### What you should do
Wherever the word "décembre" occurs in the lines below, copy the whole line.

### Data

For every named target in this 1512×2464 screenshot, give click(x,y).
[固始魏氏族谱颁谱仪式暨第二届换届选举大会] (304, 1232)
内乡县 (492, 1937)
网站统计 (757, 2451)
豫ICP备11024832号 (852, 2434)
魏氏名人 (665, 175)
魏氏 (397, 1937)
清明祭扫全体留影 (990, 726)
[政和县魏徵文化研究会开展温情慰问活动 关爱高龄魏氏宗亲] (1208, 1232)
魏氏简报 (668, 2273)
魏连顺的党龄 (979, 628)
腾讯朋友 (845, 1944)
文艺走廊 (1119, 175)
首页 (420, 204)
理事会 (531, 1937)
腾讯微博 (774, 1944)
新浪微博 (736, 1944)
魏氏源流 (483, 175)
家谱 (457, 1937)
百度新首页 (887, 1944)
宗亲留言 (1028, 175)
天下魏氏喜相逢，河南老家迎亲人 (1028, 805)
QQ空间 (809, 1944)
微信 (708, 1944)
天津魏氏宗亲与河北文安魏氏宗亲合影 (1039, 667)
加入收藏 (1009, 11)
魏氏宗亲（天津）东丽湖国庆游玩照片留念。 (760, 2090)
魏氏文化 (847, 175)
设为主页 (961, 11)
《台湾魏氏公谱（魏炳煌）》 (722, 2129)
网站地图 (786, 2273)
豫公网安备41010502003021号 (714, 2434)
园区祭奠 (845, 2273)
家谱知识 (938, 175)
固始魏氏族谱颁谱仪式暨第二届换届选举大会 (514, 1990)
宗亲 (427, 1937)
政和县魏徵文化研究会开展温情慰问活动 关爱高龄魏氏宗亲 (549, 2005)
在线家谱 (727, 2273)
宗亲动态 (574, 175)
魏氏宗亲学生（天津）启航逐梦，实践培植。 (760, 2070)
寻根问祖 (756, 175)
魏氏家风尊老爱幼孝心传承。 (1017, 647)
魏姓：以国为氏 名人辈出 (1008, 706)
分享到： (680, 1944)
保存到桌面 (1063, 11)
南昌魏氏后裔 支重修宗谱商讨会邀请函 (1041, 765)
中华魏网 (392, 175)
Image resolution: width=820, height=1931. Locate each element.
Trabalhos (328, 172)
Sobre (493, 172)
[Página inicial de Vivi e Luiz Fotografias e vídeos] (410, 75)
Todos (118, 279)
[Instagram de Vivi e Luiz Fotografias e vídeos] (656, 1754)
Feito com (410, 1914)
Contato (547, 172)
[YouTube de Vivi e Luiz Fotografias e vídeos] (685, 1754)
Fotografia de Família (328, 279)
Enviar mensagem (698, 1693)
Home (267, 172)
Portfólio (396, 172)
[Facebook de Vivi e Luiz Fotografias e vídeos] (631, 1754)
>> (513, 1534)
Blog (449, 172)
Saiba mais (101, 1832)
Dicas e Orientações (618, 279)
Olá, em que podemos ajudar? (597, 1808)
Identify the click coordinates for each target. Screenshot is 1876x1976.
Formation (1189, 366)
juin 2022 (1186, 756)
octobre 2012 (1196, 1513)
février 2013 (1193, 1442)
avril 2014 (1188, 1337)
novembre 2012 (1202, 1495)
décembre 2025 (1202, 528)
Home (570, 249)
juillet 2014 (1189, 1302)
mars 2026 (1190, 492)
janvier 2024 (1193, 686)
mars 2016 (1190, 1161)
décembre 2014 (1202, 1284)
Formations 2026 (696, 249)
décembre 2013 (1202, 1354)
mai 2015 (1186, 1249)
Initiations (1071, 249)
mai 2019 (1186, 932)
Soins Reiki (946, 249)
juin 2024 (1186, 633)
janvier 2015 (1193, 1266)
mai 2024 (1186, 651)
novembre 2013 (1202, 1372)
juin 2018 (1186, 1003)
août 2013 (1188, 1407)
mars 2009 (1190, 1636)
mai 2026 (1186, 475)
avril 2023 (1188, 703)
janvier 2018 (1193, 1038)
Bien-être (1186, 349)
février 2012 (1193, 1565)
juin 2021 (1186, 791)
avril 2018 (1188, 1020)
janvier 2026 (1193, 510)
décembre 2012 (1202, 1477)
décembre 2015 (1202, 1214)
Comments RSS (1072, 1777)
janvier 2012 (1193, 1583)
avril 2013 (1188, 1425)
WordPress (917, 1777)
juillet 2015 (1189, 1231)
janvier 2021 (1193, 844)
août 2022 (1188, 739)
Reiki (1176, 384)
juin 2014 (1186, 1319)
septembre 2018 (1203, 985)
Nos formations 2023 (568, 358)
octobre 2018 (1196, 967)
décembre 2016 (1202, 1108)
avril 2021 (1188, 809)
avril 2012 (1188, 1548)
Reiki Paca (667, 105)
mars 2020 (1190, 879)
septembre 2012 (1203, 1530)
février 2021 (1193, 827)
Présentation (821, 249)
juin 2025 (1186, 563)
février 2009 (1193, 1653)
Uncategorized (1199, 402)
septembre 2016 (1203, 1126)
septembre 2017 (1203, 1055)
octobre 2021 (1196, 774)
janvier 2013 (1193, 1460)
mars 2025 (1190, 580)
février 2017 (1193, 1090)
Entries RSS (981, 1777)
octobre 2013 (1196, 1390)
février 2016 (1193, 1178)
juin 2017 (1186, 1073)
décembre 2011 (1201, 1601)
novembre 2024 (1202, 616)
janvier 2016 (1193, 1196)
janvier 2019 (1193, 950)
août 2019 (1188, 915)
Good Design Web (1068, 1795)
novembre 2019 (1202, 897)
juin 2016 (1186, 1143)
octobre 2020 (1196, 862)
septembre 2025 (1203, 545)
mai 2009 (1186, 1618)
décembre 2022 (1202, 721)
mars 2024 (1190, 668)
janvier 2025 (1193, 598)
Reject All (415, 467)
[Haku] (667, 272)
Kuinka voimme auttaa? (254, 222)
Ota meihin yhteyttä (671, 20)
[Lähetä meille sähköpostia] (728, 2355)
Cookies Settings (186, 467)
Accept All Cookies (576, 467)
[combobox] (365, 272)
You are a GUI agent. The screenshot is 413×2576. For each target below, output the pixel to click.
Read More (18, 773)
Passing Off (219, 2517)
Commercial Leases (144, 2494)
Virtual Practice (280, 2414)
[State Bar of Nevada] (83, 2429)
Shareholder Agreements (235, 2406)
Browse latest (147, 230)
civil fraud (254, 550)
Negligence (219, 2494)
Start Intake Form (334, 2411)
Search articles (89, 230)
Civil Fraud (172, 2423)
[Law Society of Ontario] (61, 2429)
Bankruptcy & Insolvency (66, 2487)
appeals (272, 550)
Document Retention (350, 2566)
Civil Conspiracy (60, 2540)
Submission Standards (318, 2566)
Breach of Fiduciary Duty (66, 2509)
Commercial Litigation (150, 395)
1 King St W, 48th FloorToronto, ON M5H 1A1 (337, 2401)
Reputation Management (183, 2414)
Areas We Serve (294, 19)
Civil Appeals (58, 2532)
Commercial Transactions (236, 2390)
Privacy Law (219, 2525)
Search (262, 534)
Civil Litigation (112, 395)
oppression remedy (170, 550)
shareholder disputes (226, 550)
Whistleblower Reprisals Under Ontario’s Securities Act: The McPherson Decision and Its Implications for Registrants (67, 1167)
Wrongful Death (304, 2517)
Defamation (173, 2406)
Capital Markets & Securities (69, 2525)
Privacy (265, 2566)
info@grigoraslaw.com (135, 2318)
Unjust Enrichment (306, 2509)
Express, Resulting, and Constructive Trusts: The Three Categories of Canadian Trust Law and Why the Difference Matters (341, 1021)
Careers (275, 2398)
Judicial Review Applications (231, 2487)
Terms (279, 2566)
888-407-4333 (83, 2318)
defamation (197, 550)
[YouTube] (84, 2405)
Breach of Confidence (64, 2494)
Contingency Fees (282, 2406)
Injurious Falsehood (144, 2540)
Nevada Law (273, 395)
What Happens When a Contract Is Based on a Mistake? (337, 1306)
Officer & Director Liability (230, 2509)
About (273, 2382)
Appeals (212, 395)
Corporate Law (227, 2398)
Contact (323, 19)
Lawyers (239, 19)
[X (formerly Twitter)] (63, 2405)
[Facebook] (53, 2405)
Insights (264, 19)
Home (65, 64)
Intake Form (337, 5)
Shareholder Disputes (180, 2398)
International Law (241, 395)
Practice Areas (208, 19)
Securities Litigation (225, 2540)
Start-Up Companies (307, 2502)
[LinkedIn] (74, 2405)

### Answer box
décembre 2025 (1202, 528)
décembre 2014 (1202, 1284)
décembre 2013 (1202, 1354)
décembre 2012 (1202, 1477)
décembre 2015 (1202, 1214)
décembre 2016 (1202, 1108)
décembre 2011 (1201, 1601)
décembre 2022 (1202, 721)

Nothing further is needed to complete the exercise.